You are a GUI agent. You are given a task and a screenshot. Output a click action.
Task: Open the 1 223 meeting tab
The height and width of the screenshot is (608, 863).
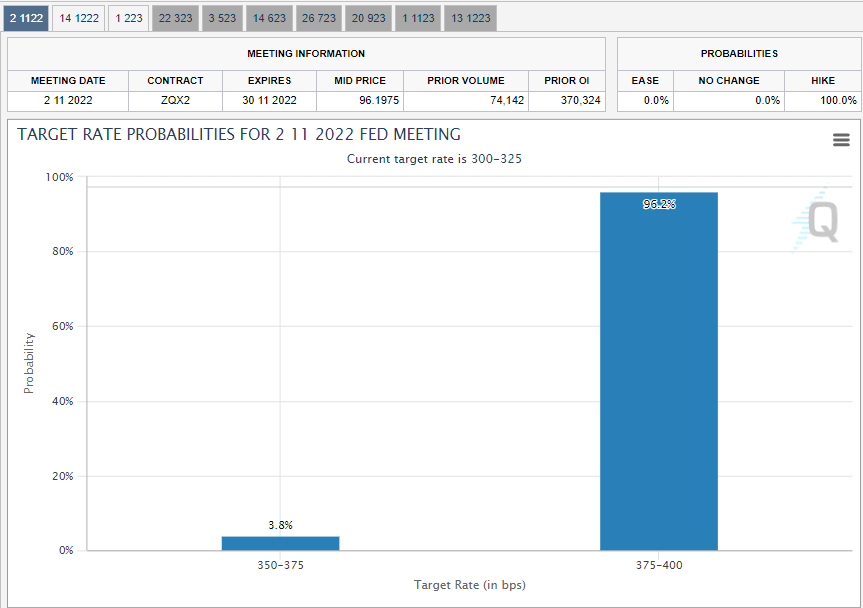[128, 18]
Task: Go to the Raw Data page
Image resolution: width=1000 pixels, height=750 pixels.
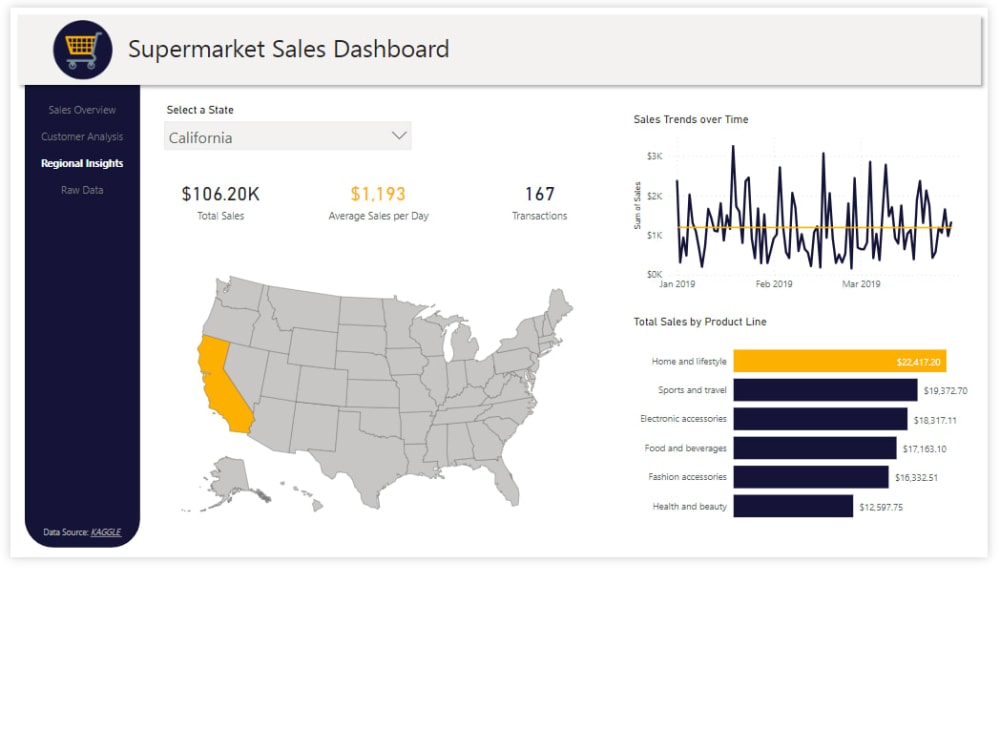Action: point(81,190)
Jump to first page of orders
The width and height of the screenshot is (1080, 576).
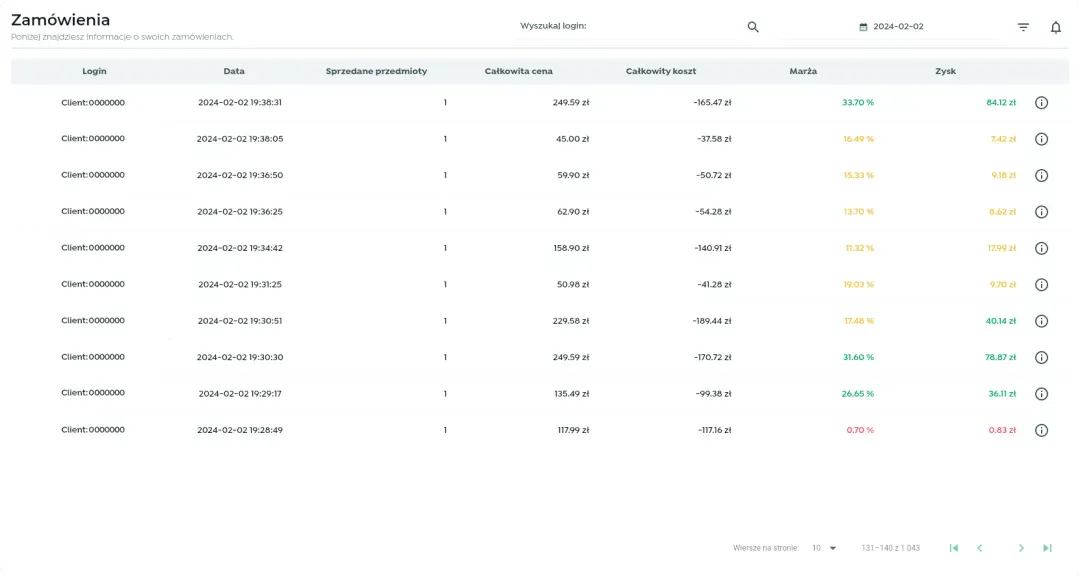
........
§ Task prompt: Reproduce word for word the lines from the line with "Image resolution: width=1000" to the end of the entries above, both included, but leave the pictures out.

§ Solution:
Image resolution: width=1000 pixels, height=750 pixels.
Action: point(81,190)
Jump to first page of orders
The width and height of the screenshot is (1080, 576).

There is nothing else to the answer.